This paper is available for the academic year 2024-25.
This paper combines a focus on particular key texts from the eighteenth and nineteenth centuries, with a broad chronological scope and thematic focus. The concept of Revolution will be interpreted with reference to the socio-political transformations of 1789, 1848 and 1870-81 respectively, but also, more generally, to innovations in the figure and role of the writer, to literature of revolt and reform, and to new stylistic and aesthetic models. Students will, obviously, have encountered an eighteenth-century and a nineteenth-century text on Fr1. No other experience is essential, but, in common with the convenors of other papers, we encourage students to read primary and secondary texts over the summer prior to taking the paper. On completion of the course, students will have been able to develop their skills in critical reading and commentary, essay-writing; their understanding of some major texts of the period; and will have been given opportunities to consider these in a range of historical and critical contexts.
Eighteenth Century
- Prévost, Manon Lescaut
- Diderot, Le supplément au voyage de Bougainville, Le neveu de Rameau
- Voltaire, Contes (Zadig, Candide, L'Ingénu, Micromégas)

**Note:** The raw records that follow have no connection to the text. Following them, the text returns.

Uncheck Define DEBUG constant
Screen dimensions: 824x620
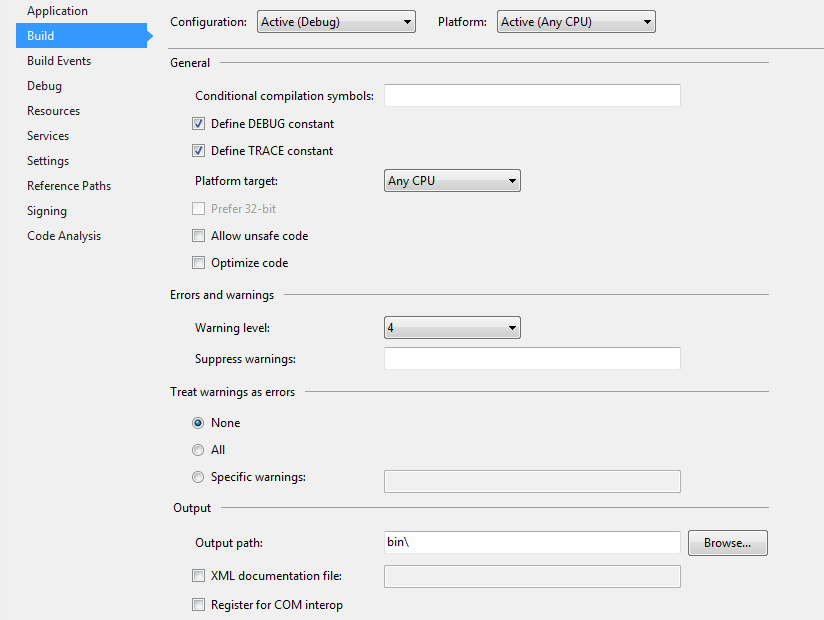click(198, 124)
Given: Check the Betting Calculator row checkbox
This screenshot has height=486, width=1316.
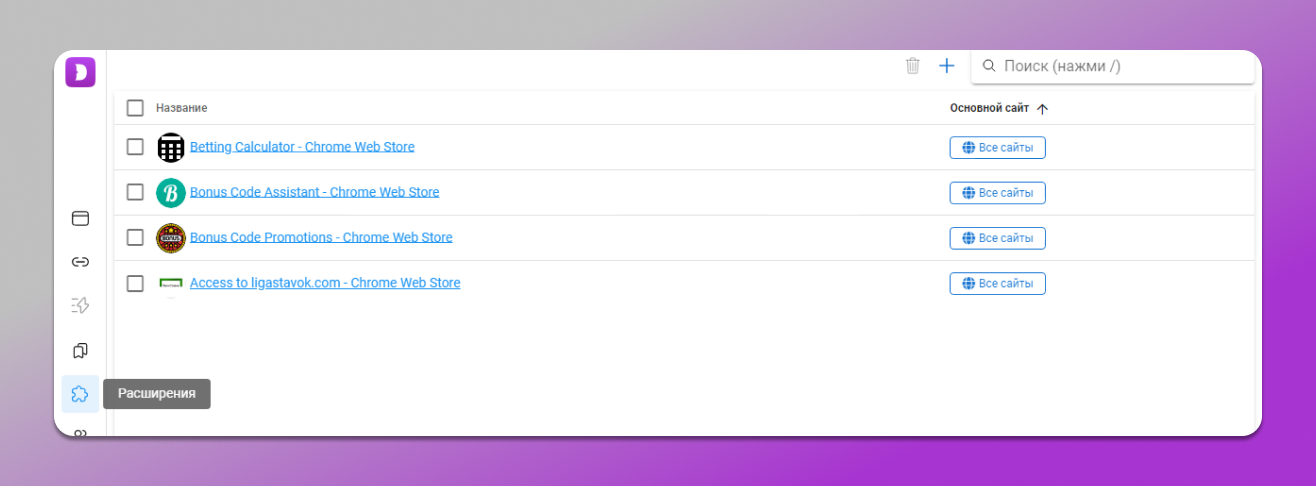Looking at the screenshot, I should (x=135, y=147).
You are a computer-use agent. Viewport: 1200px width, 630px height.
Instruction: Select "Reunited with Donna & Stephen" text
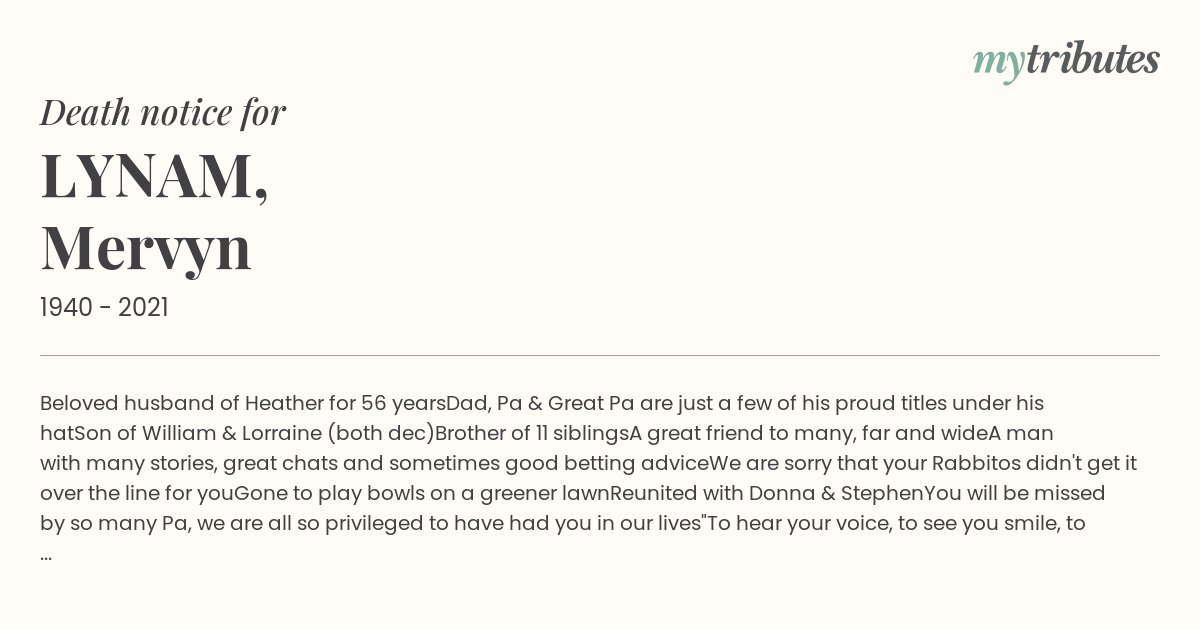tap(767, 493)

- Beaumarchais, Le Barbier de Séville, Le Mariage de Figaro, La Mère coupable
Nineteenth Century
- Mme de Duras, Ourika
- Gustave Flaubert, L'Education sentimentale
- Charles Baudelaire: Les Fleurs du mal; Le spleen de Paris
- Emile Zola, La Débâcle
In most cases, students can use any modern paperback edition (GF or Folio, for instance). In the case of Mme de Duras’s Ourika, we recommend the Folioplus Classiques edition (ed. Virginie Belzgaou). ISBN 9782070424337
- Burgwinkle, Hammond and Wilson (eds), The Cambridge History of French Literature (Cambridge: Cambridge University Press, 2011)

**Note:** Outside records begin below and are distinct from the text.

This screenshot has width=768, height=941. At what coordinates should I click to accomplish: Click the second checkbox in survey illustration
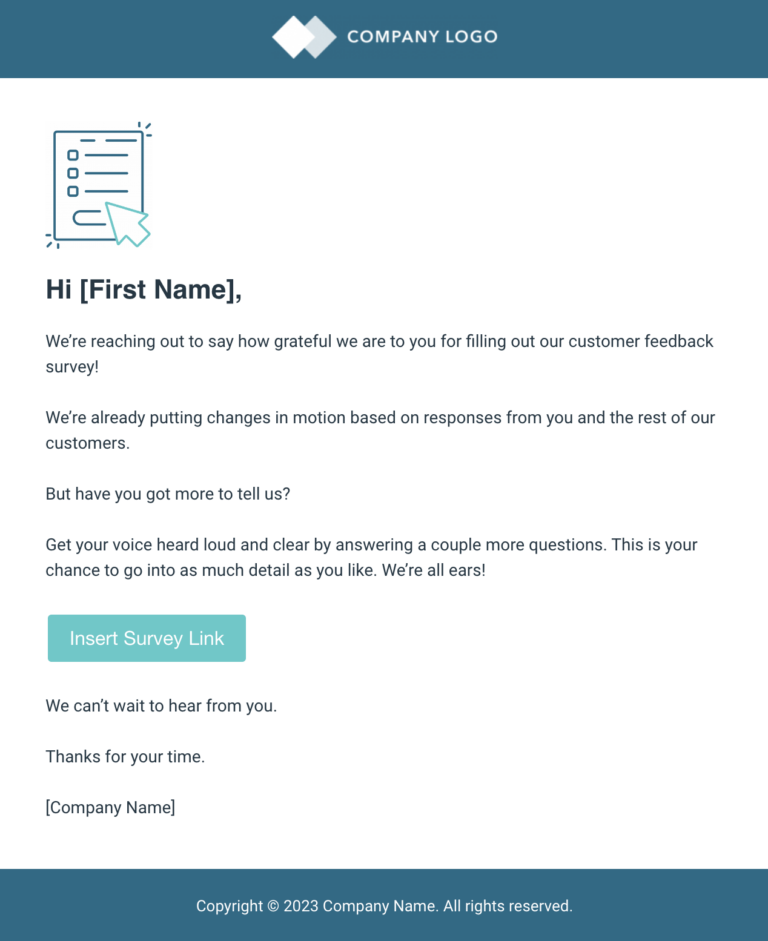coord(73,173)
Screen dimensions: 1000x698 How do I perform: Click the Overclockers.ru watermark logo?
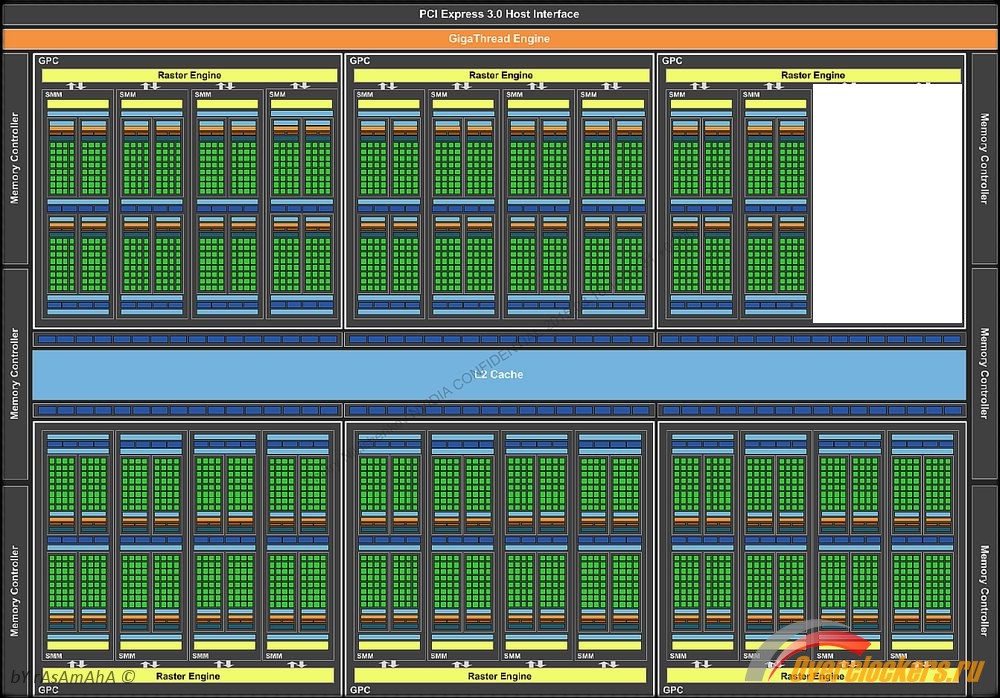(880, 668)
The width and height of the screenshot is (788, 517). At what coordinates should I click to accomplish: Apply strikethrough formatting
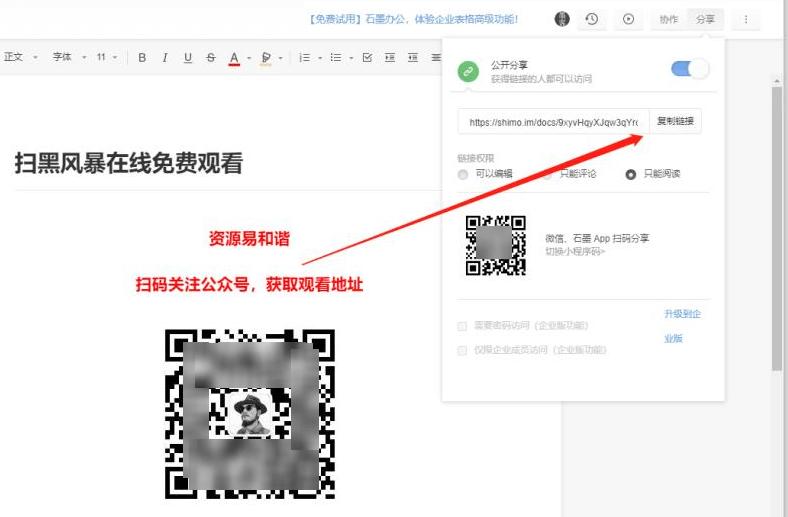210,58
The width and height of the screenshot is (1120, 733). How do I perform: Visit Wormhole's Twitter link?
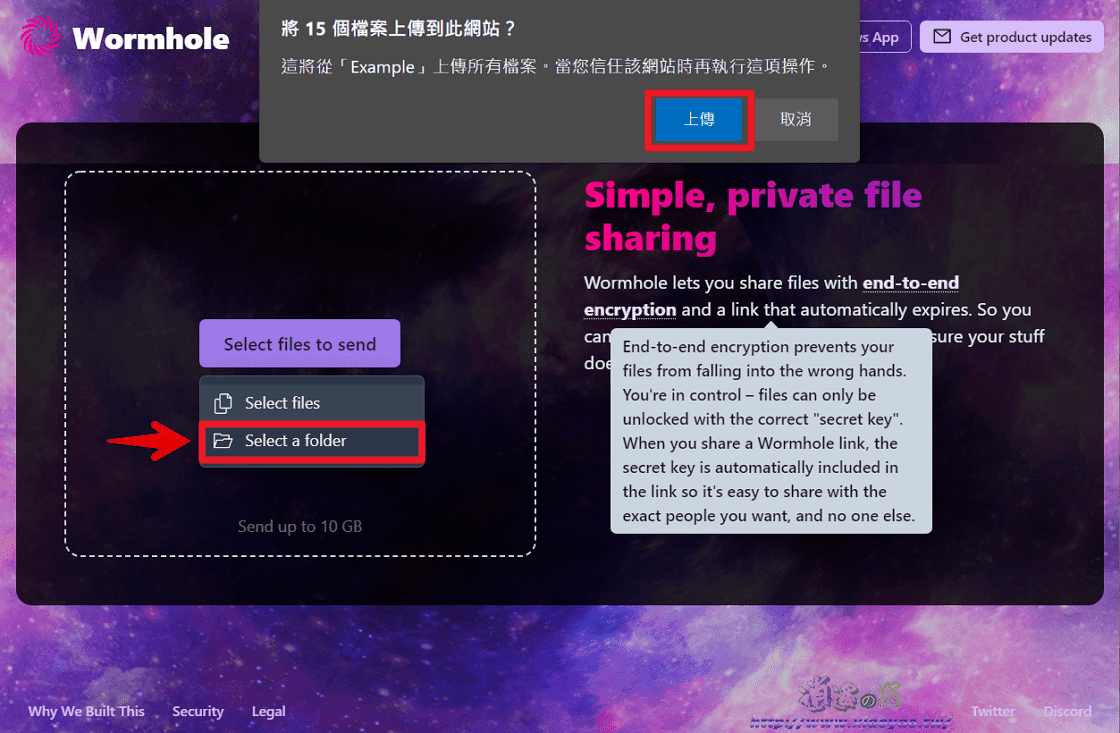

- Denis Hollier (ed.), A New History of French Literature (Harvard University Press, 1989)
- Kay, Cave and Bowie (eds), A Short History of French Literature (Oxford University Press, 2003/2006)
- Alison Finch, French Literature: A Cultural History (Polity, 2010).
Full reading list
For the 18th century, see here.
For the 19th century, see here.
Students will alternate between supervisions on the eighteenth-century and nineteenth-century French literature and will, in normal circumstances, have had 4 supervisions on each by the beginning of Easter Term. They will probably, but not necessarily, have a supervisor for each century. Students will normally have one lecture on each century per week.
Please see the lecture schedule here.
For the Fr.5 Moodle site, please see here.
The paper will be examined by final examination or by Long Essay.
Section A of the exam paper will offer general questions which students will answer with reference to a range of material from within one century; section B questions deal with individual texts/topics; and section C with commentary passages. Students answering on the eighteenth century for section A would answer on the nineteenth for section B, and vice versa. Students should not do a Section C commentary on an author they have analysed at length in Sections A or B. In all, students will answer three questions, one from each section.
Content warning
As with much literature, these 18th- and 19th-century texts represent a wide range of issues, scenes and experiences which you may find distressing. Examples of these include racism and slavery (Duras), sexual violence (Beaumarchais, Baudelaire and Zola), child abuse (Diderot), deportation (Prévost), and violence and death in war (Zola).